- **REQUIRED ACTIONS**:
1. Copy the part of the Reducto node documentation starting at "- Enable AI" and ending at "the options fields.", word for word.
2. Continue the Reducto node documentation from where it stops.

- **DOCUMENT EXTRACT**:
○ ○ ○ ○ ○ ○ ○

The Data–Reducto node utilizes Reducto AI to perform high-quality OCR and parsing on documents, extracting clean text and well-structured tables.

Input
- Data: Accepts a wide range of file or content types, including binary files, mixed media, or serialized formats
Outputs
- Text: Outputs extracted text as markdown‑formatted content, preserving headings, lists, and paragraphs where available
- Table: Outputs structured tables extracted from the document (markdown table format)
How to Use
- Connect a data source to the Data input (example files from the File System, emails, documents)
- Provide your Reducto API Key in the node configuration
- Choose a configuration mode:
- Simple Mode – Quickly enable parsing options for handwritten text, multilingual documents, or AI-driven summarization
- Advanced Mode – Unlock full control over Reducto API parameters by supplying Python dictionaries in the provided fields. This allows fine-tuned parsing behavior beyond the simple options.
- Use the appropriate output ports (Text and/or Tables) to route the parsed results downstream
Configuration
- API Key (required): Your Reducto API key
- Simple Mode Options:
- Contains Handwritten Text – Enables Agentic OCR mode for better handwriting recognition and small text/table cell corrections.
- Contains Non-English Text – Enables Multilingual OCR system which can parse non-Germanic languages and unicode symbols.
- Enable AI Summarization – Generate a text summary of both tables and figures within your document using AI.
- Advanced Mode:
- Provides full access to all Reducto API parameters
- Enter Python dictionaries into the fields for Options, Advanced Options, and Experimental Options as documented in the Reducto Parsing Configurations Documentation. This page also contains examples of how to format the options fields.

○ ○ ○ ○ ○ ○ ○

- **SUPPLIED ENTRIES**:
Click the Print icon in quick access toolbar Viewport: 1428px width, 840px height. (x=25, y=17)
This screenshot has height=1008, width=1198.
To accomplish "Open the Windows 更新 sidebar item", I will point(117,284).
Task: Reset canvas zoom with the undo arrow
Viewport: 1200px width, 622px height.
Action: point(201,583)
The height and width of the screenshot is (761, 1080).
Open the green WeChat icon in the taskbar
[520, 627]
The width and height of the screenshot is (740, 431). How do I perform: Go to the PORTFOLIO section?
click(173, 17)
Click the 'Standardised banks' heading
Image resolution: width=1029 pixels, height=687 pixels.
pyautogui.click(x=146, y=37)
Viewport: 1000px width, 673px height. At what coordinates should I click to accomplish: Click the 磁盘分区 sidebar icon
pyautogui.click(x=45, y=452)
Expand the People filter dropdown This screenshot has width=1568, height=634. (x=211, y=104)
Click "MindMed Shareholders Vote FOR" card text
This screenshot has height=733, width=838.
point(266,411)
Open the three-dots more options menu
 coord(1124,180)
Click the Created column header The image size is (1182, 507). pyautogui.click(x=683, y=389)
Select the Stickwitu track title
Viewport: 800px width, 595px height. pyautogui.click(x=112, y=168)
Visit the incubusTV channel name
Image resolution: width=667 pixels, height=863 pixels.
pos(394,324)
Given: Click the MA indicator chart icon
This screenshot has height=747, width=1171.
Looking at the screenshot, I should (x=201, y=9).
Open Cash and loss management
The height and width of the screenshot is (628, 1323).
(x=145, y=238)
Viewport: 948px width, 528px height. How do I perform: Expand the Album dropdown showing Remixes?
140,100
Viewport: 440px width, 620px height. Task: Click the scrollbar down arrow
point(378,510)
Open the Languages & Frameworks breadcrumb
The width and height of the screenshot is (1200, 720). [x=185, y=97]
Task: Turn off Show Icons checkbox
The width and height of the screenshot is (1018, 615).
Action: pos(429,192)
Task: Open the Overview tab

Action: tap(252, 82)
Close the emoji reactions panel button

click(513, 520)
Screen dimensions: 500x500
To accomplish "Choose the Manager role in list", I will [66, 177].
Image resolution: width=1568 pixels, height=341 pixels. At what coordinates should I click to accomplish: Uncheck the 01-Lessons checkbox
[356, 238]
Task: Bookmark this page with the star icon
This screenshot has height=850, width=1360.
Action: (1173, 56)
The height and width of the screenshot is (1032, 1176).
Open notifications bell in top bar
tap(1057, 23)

○ ○ ○ ○ ○ ○ ○

- **EXERCISE ANSWERS**:
1.
- Enable AI Summarization – Generate a text summary of both tables and figures within your document using AI.
- Advanced Mode:
- Provides full access to all Reducto API parameters
- Enter Python dictionaries into the fields for Options, Advanced Options, and Experimental Options as documented in the Reducto Parsing Configurations Documentation. This page also contains examples of how to format the options fields.

2.
- When Advanced Mode is enabled, any configured settings in the Simple Mode will be ignored
Notes
- Markdown outputs: Text and Table outputs are emitted as markdown; tables appear in standard markdown table format
- Multiple outputs: A single document can produce both Text and multiple Table outputs
Frequently Asked Questions
- What files can I use?
PDFs, images, scanned documents, emails, and other file formats. - How good is the text recognition?
“Agentic” mode offers the best accuracy at a higher cost. “Standard” mode is more economical.
Common Use Cases
- Document Processing: Extract text and data from invoices, receipts, and purchase orders for financial systems integration. Enables automated data entry and reduces manual processing time.
- Research Analysis: Parse scientific papers and research documents to extract key findings and data tables for systematic reviews. Streamlines literature review and meta-analysis processes.
- Contract Analysis: Extract important clauses, dates, and parties from legal documents for compliance verification. Highlights critical terms and conditions automatically.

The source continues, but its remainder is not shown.